* SELECTED EXTRACT *
----

AutoLogin is a utility that makes it easier for web spiders to crawl websites that require login. Provide it with credentials and a URL or the html source of a page(normally the homepage), and it will attempt to login for you. Cookies are returned to be used by your spider.
The goal of Autologin is to make it easier for web spiders to crawl websites that require authentication without having to re-write login code for each website.
Autologin can be used as a library, on the command line, or as a service. You can make use of Autologin without generating http requests, so you can drop it right into your spider without worrying about impacting rate limits.
Autologin is written in Python and only requires lxml and Flask in order to do its thing. However if you install Formasaurus (and you should) it will use it automatically and performance will improve.
- Features
- Quickstart
- Installation
- [Auth Cookies From URL](##Auth cookies from URL)
- [Auth Cookies From HTML](##Auth cokies from HTML)
- [Login request](##Login request)
- [Extract login links](##Extract login links)
- [Command Line](##Command Line)
- [Web Service](##Web Service)
- Automatically find login forms and fields
- Obtain authenticated cookies
- Obtain form requests to submit from your own spider
- Extract links to login pages
- Use as a library with or without making http requests
- Command line client
- Web service for testing your requests and cookies
Don't like reading documentation?
from autologin.autologin import AutoLogin
url = 'https://reddit.com'
username = 'foo'
password = 'bar'
al = AutoLogin()

----

[Click-target data]
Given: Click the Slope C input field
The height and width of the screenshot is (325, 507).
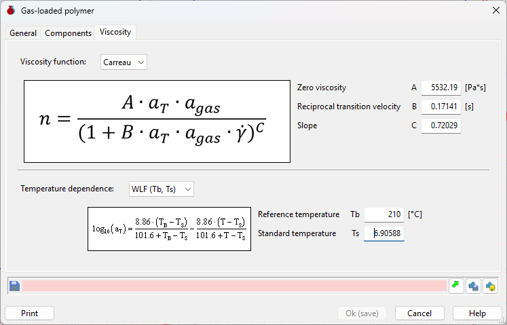Looking at the screenshot, I should pos(441,126).
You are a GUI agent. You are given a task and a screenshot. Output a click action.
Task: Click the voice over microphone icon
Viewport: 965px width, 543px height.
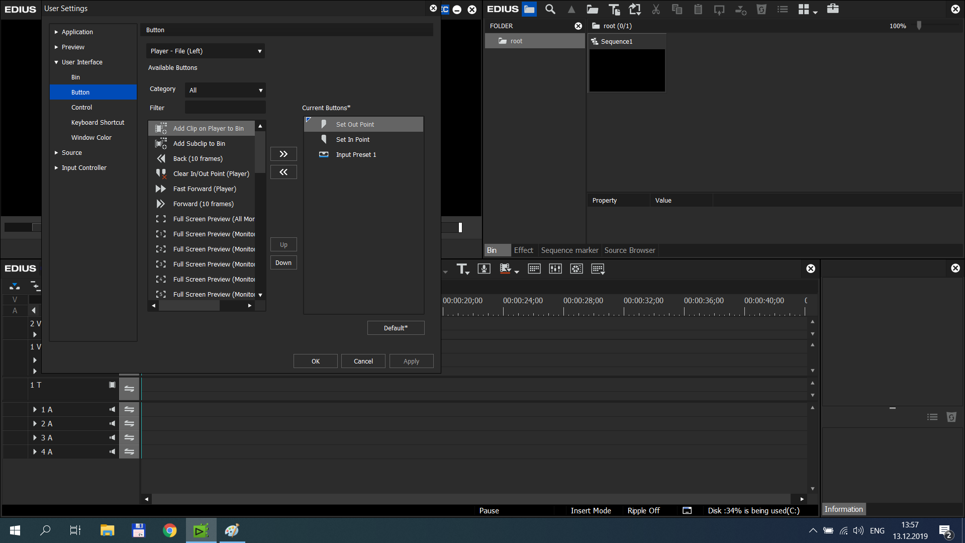click(484, 269)
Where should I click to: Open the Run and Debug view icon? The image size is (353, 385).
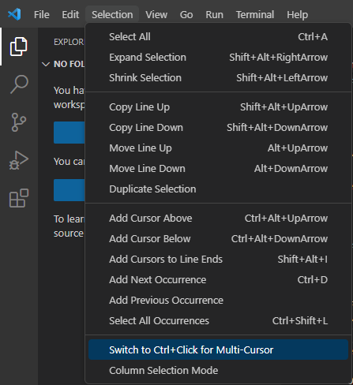coord(19,160)

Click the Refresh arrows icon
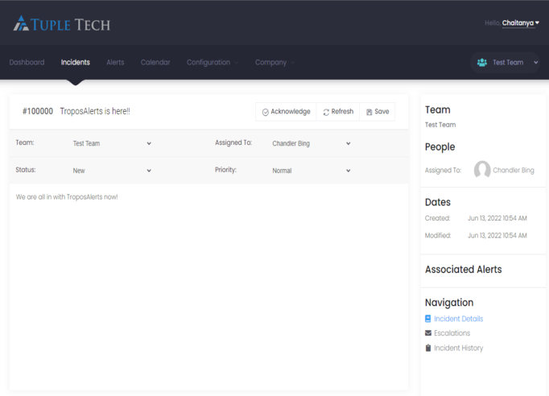pyautogui.click(x=326, y=112)
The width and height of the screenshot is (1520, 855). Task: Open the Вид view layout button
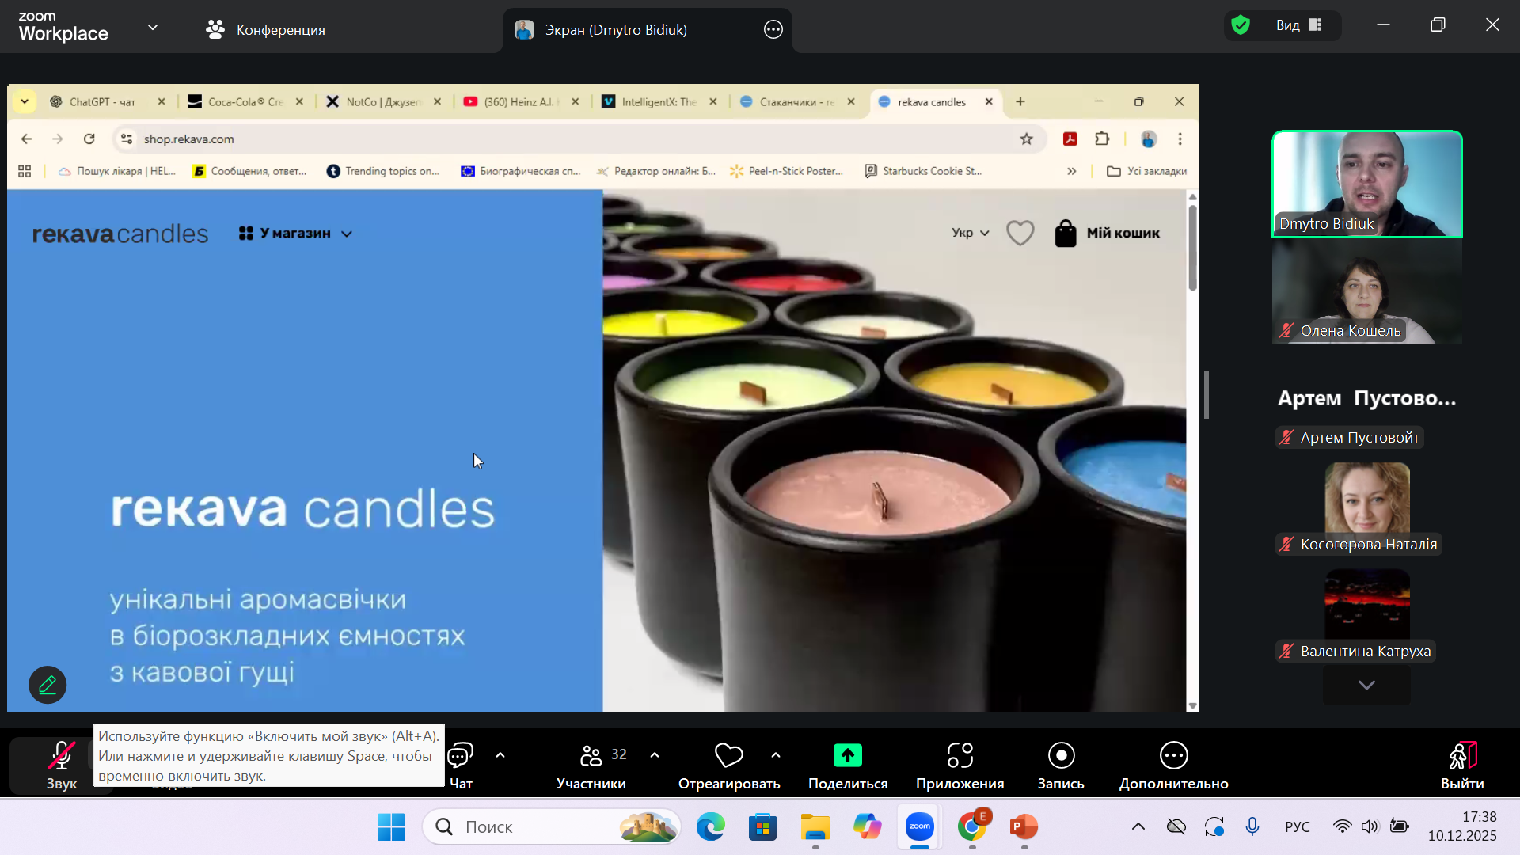pyautogui.click(x=1298, y=25)
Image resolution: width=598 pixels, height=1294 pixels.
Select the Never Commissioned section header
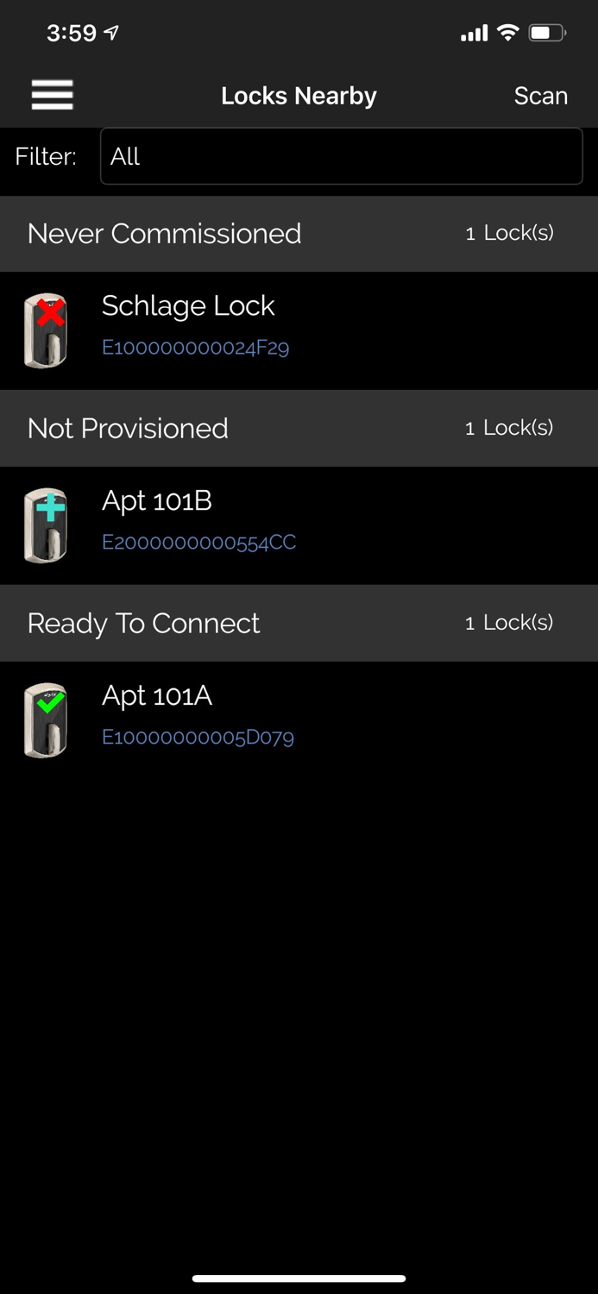click(x=299, y=234)
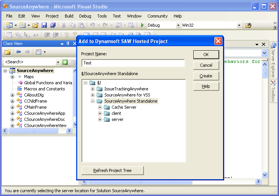Click the Create button
Image resolution: width=279 pixels, height=196 pixels.
coord(206,76)
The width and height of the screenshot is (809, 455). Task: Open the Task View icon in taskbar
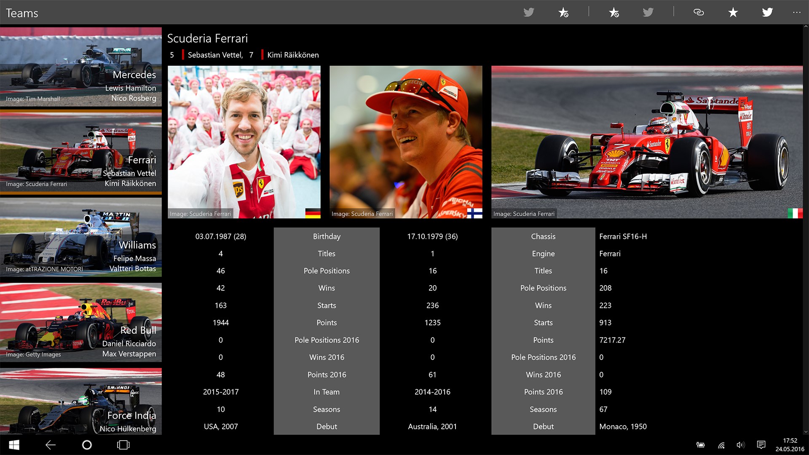(x=123, y=445)
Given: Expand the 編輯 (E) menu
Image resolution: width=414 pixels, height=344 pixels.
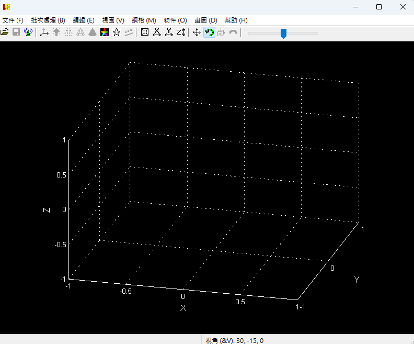Looking at the screenshot, I should pos(84,20).
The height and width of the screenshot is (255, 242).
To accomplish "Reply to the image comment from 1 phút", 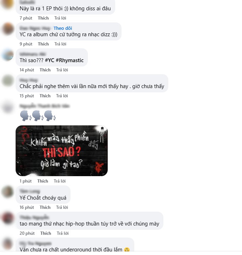I will pyautogui.click(x=60, y=181).
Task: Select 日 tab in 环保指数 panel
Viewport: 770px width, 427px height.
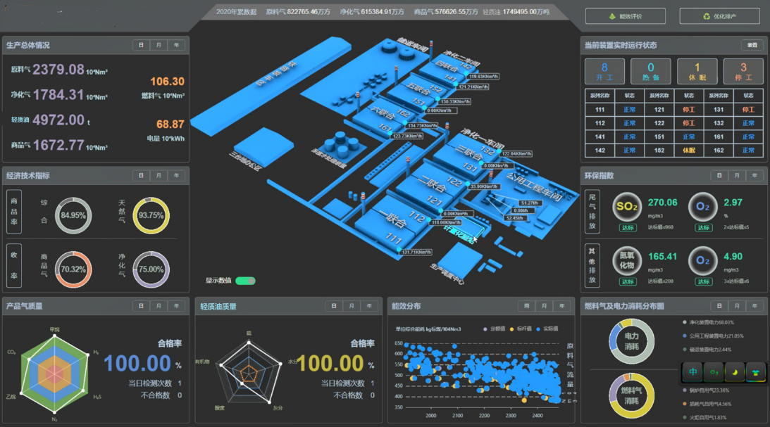Action: (719, 175)
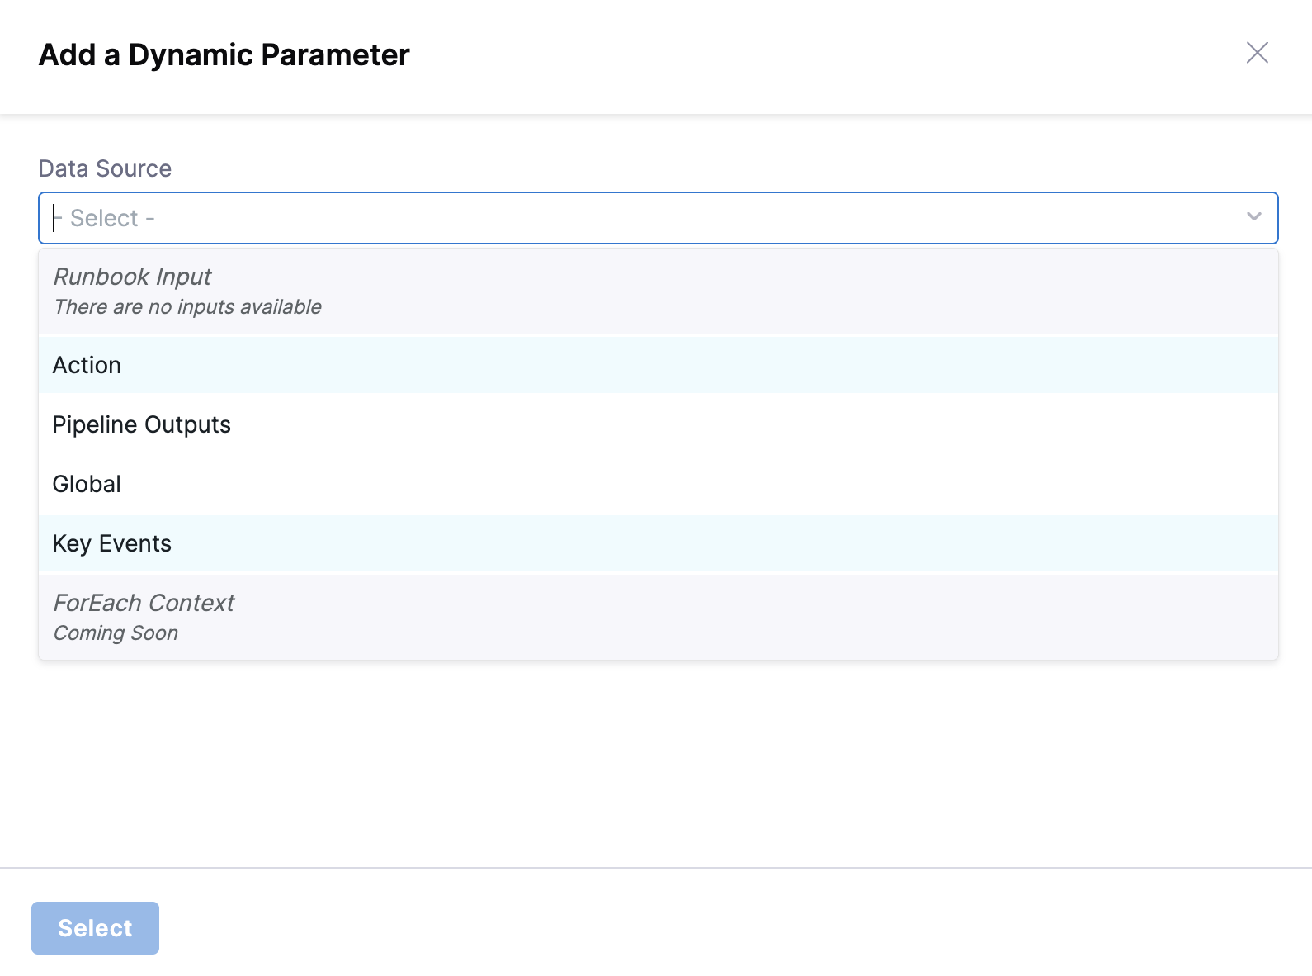The width and height of the screenshot is (1312, 976).
Task: Click the text cursor in the Data Source box
Action: click(54, 218)
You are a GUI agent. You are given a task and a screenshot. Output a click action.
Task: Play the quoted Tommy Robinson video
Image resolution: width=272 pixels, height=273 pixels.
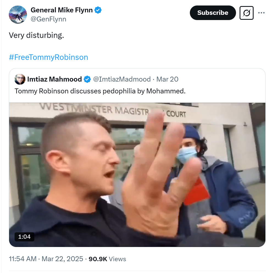pyautogui.click(x=137, y=175)
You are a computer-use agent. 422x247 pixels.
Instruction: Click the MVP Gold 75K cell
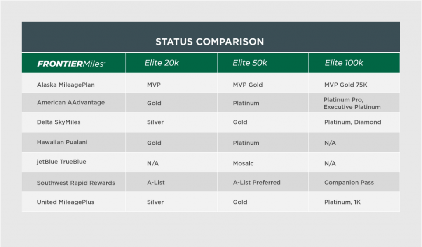pyautogui.click(x=346, y=85)
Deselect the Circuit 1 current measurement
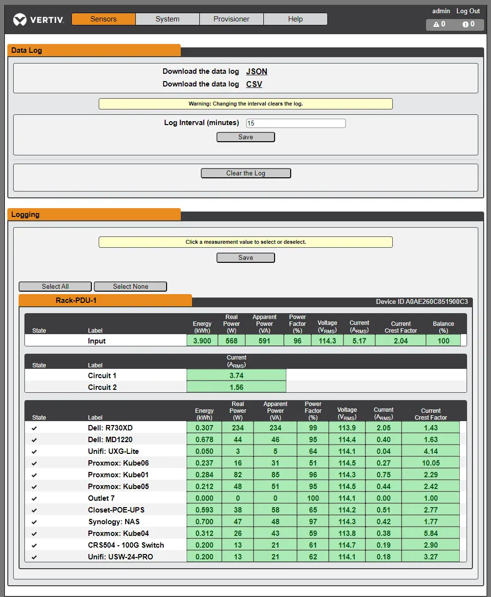This screenshot has width=491, height=597. pos(236,376)
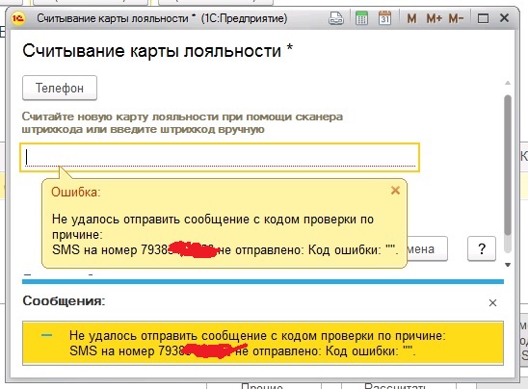Viewport: 528px width, 389px height.
Task: Close the Сообщения panel
Action: 492,303
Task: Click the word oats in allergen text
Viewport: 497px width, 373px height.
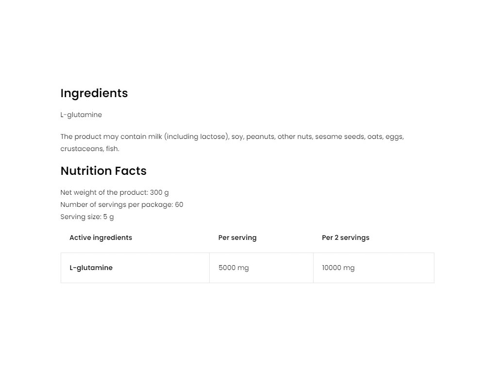Action: 375,136
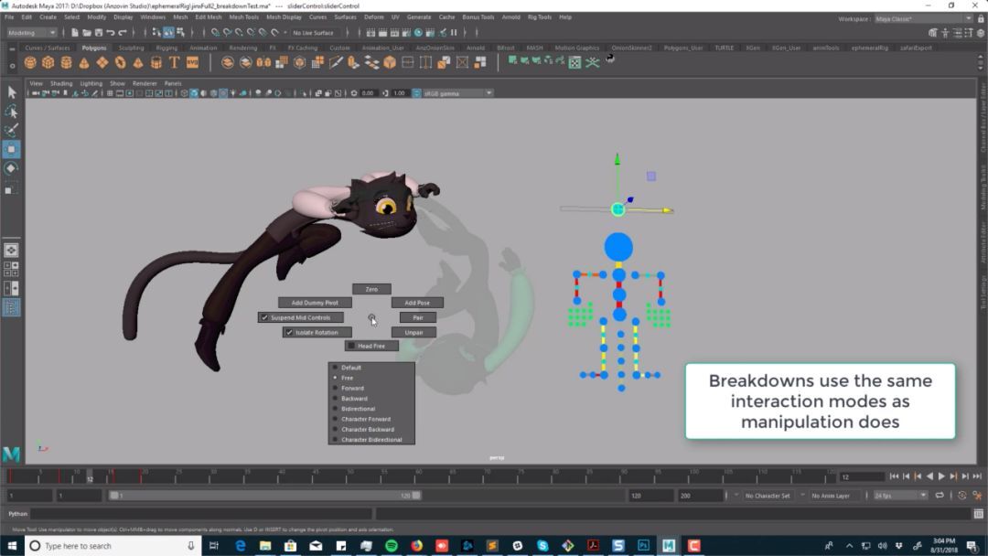Choose the Select arrow tool
Image resolution: width=988 pixels, height=556 pixels.
coord(11,92)

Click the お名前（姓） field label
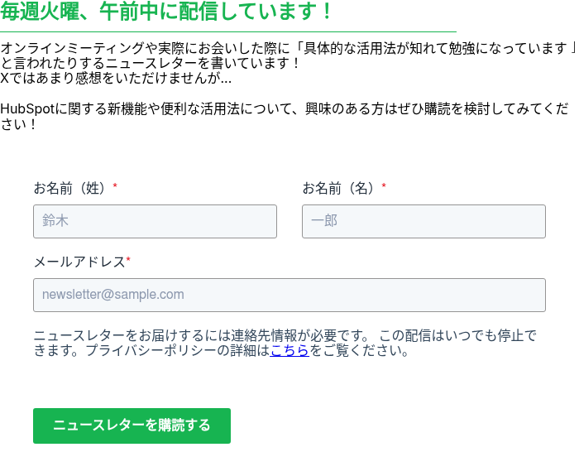[70, 188]
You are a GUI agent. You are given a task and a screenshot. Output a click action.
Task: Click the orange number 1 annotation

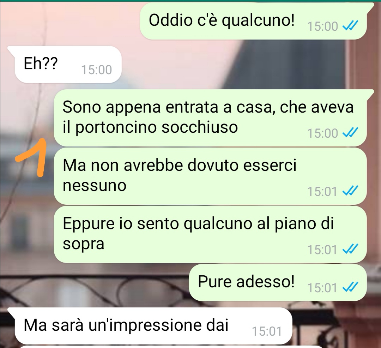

----

* INSTRUCTION 1 *
Using the AutoLogin overview, decide whether each statement agrees with it, answering yes or no and quoting the deciding words: (a) AutoLogin needs only lxml and Flask to work. (b) AutoLogin can be run only from the command line. (c) Installing Formasaurus lowers AutoLogin's performance.
* INSTRUCTION 2 *
Write out the lines of the listing from the one holding "Click the Refresh arrows icon" through the one holding "(x=123, y=445)", inclusive, without the pictures.

* RESULT 1 *
(a) Yes: "only requires lxml and Flask in order to do its thing"
(b) No: "Autologin can be used as a library, on the command line, or as a service."
(c) No: "performance will improve"

* RESULT 2 *
Click the Refresh arrows icon
pyautogui.click(x=326, y=112)
The width and height of the screenshot is (1520, 855). Task: Open the Вид view layout button
pyautogui.click(x=1298, y=25)
Image resolution: width=598 pixels, height=1294 pixels.
Select the Never Commissioned section header
click(x=299, y=234)
Click the Create button
Image resolution: width=279 pixels, height=196 pixels.
coord(206,76)
The width and height of the screenshot is (809, 455). Task: Open the Task View icon in taskbar
(x=123, y=445)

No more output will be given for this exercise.